### Written exercise A
Copy down, word for word, the part of the passage on the IHC mobility model that starts with "We propose IHC, which" and goes on through "of node interest.".
### Written exercise B
Carry the passage on the IHC human mobility model further, picking up right after its last sentence.

### Text block
───

We propose IHC, which is the first human mobility model dedicated to node interest to the best of our knowledge. We not only take node interest vectors as the exclusive social relationship input but also make a similarity analysis of node interest.

(ii)

We design two methods to generate input parameters (interest vectors) based on the social interaction matrix of target scenarios. By using any of the two methods, IHC is able to reproduce social relationships on a pair-wise granularity. That is, IHC can characterize pair-wise social relationships quantitatively. As far as we know, IHC is the first such model.

(iii)

We show that IHC can generate synthetic data matching very well the three real traces on the statistical properties of inter-contact time complementary cumulative distribution function (CCDF), contact duration CCDF, and meaningful pairwise social relationships, which undoubtedly leads to a well-matched social community structure.

(iv)

We build cases to use the model by comparing the performance of three forwarding protocols working on real traces and synthetic traces generated by IHC. Simulation results indicate that IHC can predict well the performance of the forwarding protocols.

The rest of the paper is organized as follows. Section 2 introduces current research on the field of human mobility modeling. In Section 3, we describe IHC in detail, including the human mobility patterns which inspire our work, the model itself, a similarity analysis, and two methods to generate input parameters (interest vectors) based on the social interaction matrix of target scenarios. We validate our model by comparing synthetic data traces with three different real traces in Section 4. The comparison shows a good matching between IHC-generated and real traces. Section 5 shows that IHC can predict well the performance of routing protocols by comparing the performance of three DTN protocols with IHC-generated and real traces. Section 6 summarizes our conclusions and describes future work.

2. Related Work

Up to now a number of research articles on human mobility modeling are published. Some of them are dedicated to explore exhaustive human mobility itself such as [1, 4]; others are designed for assisting accurate performance evaluation of DTN forwarding protocols in simulations, such as [2, 5]. Our work belongs to the latter. To provide a good understanding of mobility model framework as well as the relationships among human mobility characteristics, mobility models, and routing protocols in a DTN, we draw Figure 1.

Figure 1

Mobility model framework.

In Figure 1, each entity represents a human mobility characteristic: a rectangular entity represents an individual metric; an elliptical entity represents an encounter-based metric, and a circular entity represents a social metric. A bold line transversely divides Figure 1 into two portions. The entities above the bold line are taken as input parameters of mobility models, and the entities below the bold line are considered as output metrics. On the other hand, two erect dashed lines divided Figure 1 into three portions, namely individual metrics module, encounter-based metrics module and social metrics module, respectively (on order of left-to-right). These three modules are demarcated based on the attributes of the metrics, no matter where they are, above or below the bold line. Based the on extensive study of the existing work, we say that the most significant metrics that lead to human-like “inter-contact time” and “contact duration” distributions are the “pause time” and “location preference and periodic re-appearance” (two individual metrics). Therefore, individual metrics that do not affect the two encounter-based metrics are classified into individual metrics module and denoted by “…” in Figure 1. As a work for a model designed for assisting accurate performance evaluation of forwarding protocols in simulations, this paper is oblivious to such individual metrics.

───

### Supplied records
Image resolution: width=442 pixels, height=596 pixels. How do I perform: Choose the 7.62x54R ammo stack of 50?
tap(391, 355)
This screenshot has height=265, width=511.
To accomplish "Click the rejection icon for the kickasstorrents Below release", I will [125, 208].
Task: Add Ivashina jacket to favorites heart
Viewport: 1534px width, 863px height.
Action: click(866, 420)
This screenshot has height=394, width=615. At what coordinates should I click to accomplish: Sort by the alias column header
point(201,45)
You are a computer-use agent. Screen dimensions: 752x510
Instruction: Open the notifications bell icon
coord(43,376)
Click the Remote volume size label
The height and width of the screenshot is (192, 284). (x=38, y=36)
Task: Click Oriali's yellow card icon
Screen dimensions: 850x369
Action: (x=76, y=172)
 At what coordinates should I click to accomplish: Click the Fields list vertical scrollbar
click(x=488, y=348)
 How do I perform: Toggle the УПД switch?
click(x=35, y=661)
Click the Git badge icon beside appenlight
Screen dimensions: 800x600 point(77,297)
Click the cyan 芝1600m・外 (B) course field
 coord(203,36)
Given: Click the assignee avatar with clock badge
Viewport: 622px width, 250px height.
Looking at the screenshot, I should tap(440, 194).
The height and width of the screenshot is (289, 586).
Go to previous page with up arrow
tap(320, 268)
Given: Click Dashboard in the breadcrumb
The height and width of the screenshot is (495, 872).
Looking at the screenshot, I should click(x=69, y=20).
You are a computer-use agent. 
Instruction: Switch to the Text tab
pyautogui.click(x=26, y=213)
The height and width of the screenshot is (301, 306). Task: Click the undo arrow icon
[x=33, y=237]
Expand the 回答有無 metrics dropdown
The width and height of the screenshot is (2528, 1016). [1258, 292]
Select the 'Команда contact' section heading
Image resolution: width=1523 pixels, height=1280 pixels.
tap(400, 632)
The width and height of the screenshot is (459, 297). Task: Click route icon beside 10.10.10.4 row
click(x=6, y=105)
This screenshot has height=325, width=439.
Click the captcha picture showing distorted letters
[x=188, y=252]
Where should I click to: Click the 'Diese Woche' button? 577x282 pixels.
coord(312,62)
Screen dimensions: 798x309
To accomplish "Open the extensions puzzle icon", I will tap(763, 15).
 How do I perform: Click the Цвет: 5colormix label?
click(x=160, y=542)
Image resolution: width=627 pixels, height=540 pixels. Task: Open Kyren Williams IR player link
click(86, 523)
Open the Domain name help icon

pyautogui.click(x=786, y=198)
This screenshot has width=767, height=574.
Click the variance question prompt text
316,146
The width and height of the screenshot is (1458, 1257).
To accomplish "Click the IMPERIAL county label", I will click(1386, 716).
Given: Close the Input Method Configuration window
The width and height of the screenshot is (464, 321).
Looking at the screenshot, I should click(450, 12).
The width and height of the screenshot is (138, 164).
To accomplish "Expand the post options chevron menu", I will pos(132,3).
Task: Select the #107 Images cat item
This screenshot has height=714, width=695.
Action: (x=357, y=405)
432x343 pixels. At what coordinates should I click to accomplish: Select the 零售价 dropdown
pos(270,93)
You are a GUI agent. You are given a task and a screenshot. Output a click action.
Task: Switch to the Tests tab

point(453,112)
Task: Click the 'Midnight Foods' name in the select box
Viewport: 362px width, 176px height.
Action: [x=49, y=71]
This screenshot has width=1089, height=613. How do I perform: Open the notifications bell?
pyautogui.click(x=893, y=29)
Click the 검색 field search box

───

### Expected output A
We propose IHC, which is the first human mobility model dedicated to node interest to the best of our knowledge. We not only take node interest vectors as the exclusive social relationship input but also make a similarity analysis of node interest.

### Expected output B
Human mobility is driven by social relationships. Figure 1 indicates this intuition by exhibiting the social metrics module. The “inherent social interaction” in the input portion works together with several individual metrics, such as “pause time” and “location preference and periodic reappearance” to generate “social metrics” in the output portion. However, early human mobility models (such as [6, 7]) only have the individual metrics module and encounter-based metrics module. As far as we know, CMM [8] is the first model that takes social relationships into consideration. Models after CMM always include the social metrics module, with different social based representations such as interaction matrix [8, 9], communities [5, 8, 9], home-points distribution [5], overlapping communities [10], and centrality [10].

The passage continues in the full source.